RECORDS FOR THE TASK START
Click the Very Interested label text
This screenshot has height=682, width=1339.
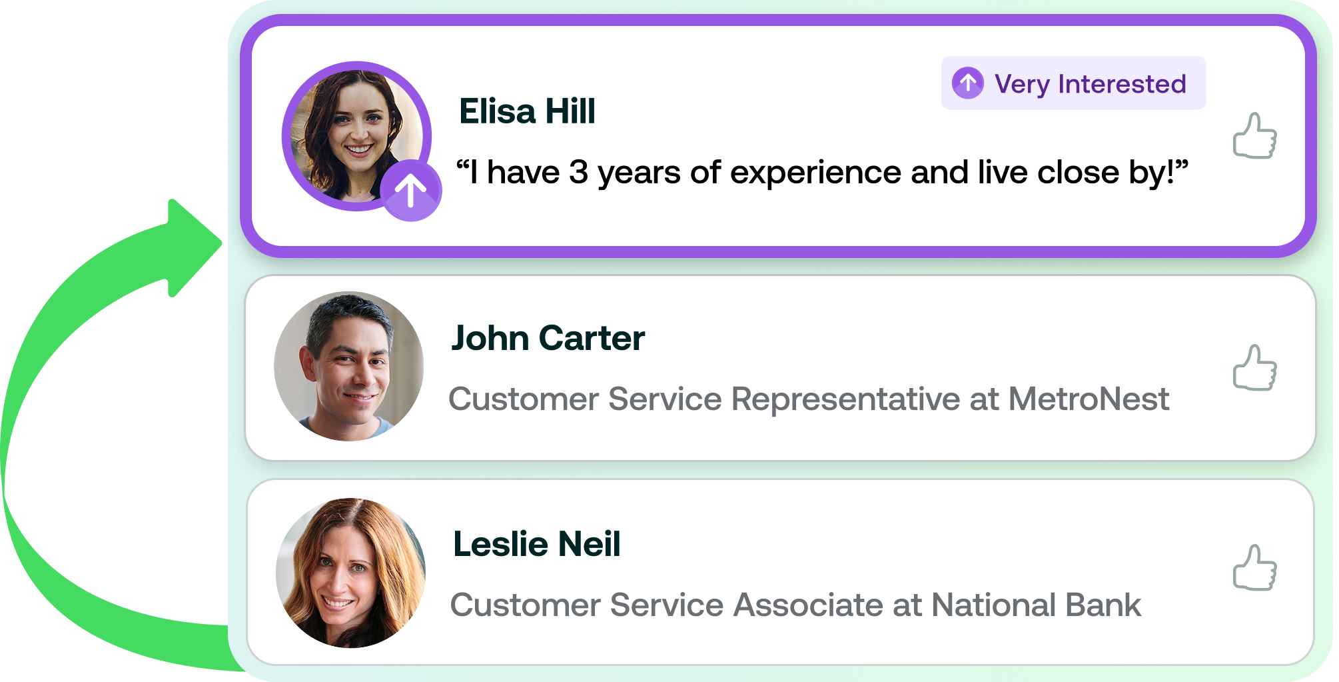pos(1090,85)
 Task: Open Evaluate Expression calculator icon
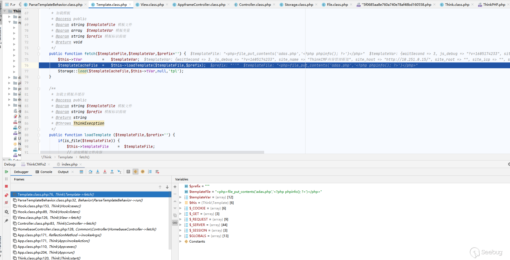pos(128,172)
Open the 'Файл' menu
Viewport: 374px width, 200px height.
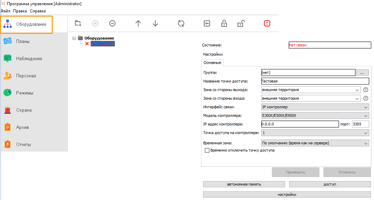click(x=5, y=11)
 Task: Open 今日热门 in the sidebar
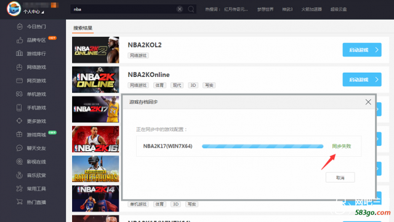pos(31,26)
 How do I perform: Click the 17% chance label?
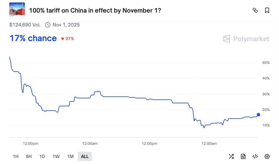pyautogui.click(x=33, y=38)
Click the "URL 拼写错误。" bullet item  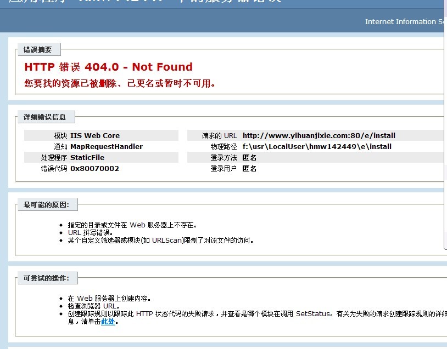click(92, 232)
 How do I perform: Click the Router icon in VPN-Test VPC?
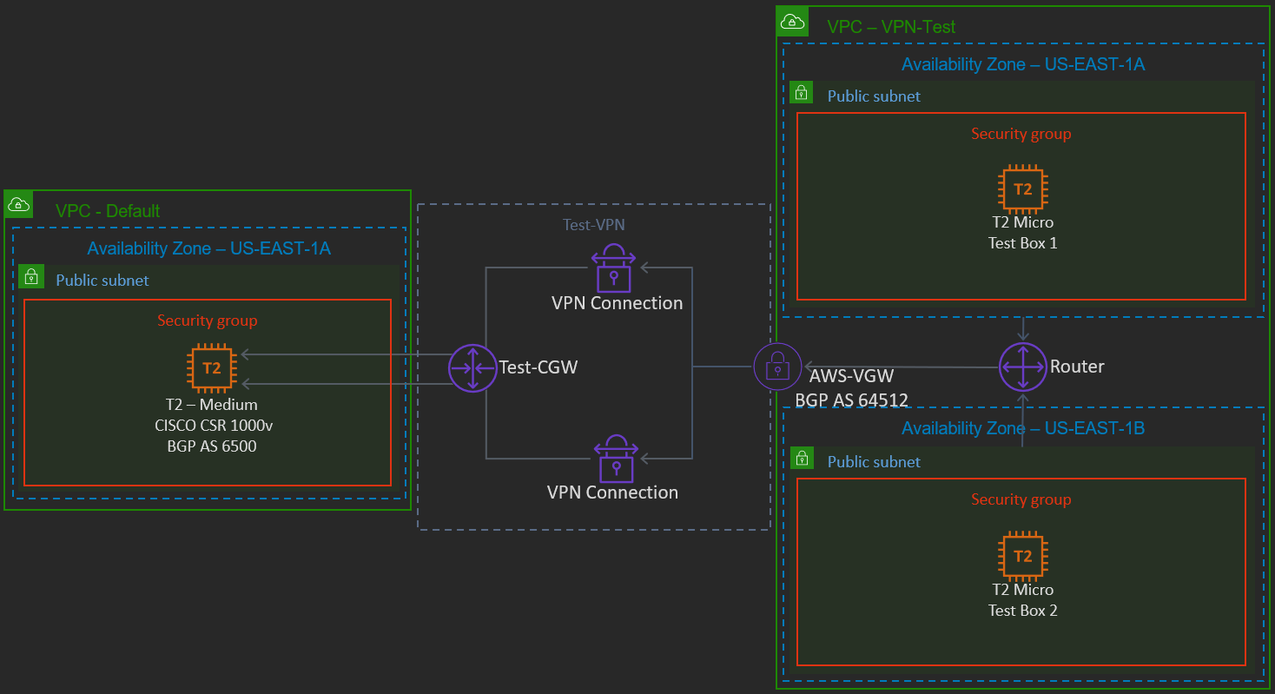coord(1022,367)
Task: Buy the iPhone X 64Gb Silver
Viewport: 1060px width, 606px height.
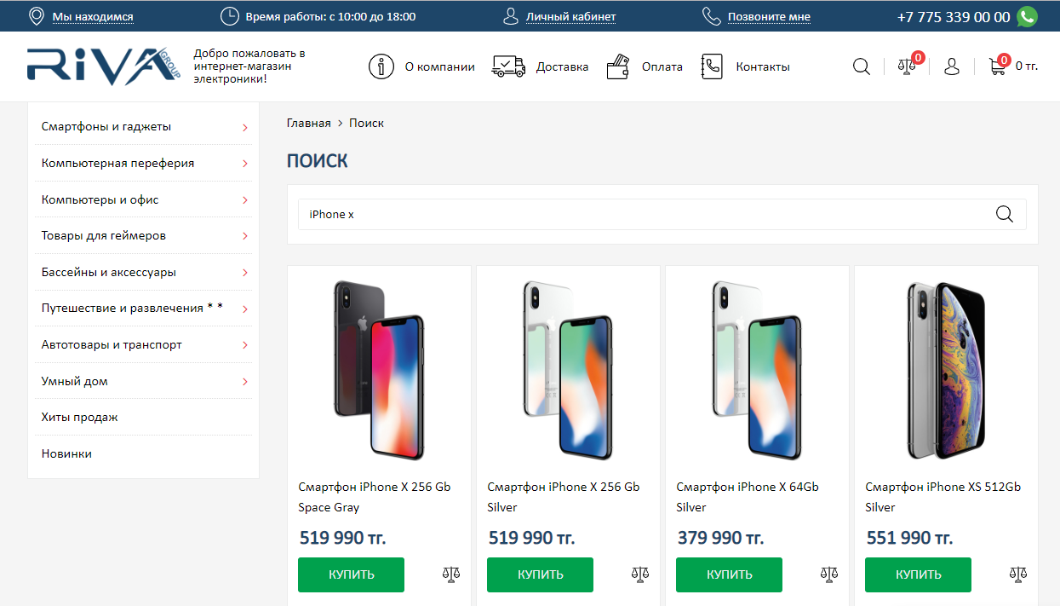Action: point(729,574)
RECORDS FOR THE TASK END
• _REQUIRED WORK_
Set down the line containing "Task: Buy the iPhone X 64Gb Silver" and every line after it up to the end of the material, exactly as written, but not the pictures.

• _SOLUTION BELOW_
Task: Buy the iPhone X 64Gb Silver
Viewport: 1060px width, 606px height.
Action: point(729,574)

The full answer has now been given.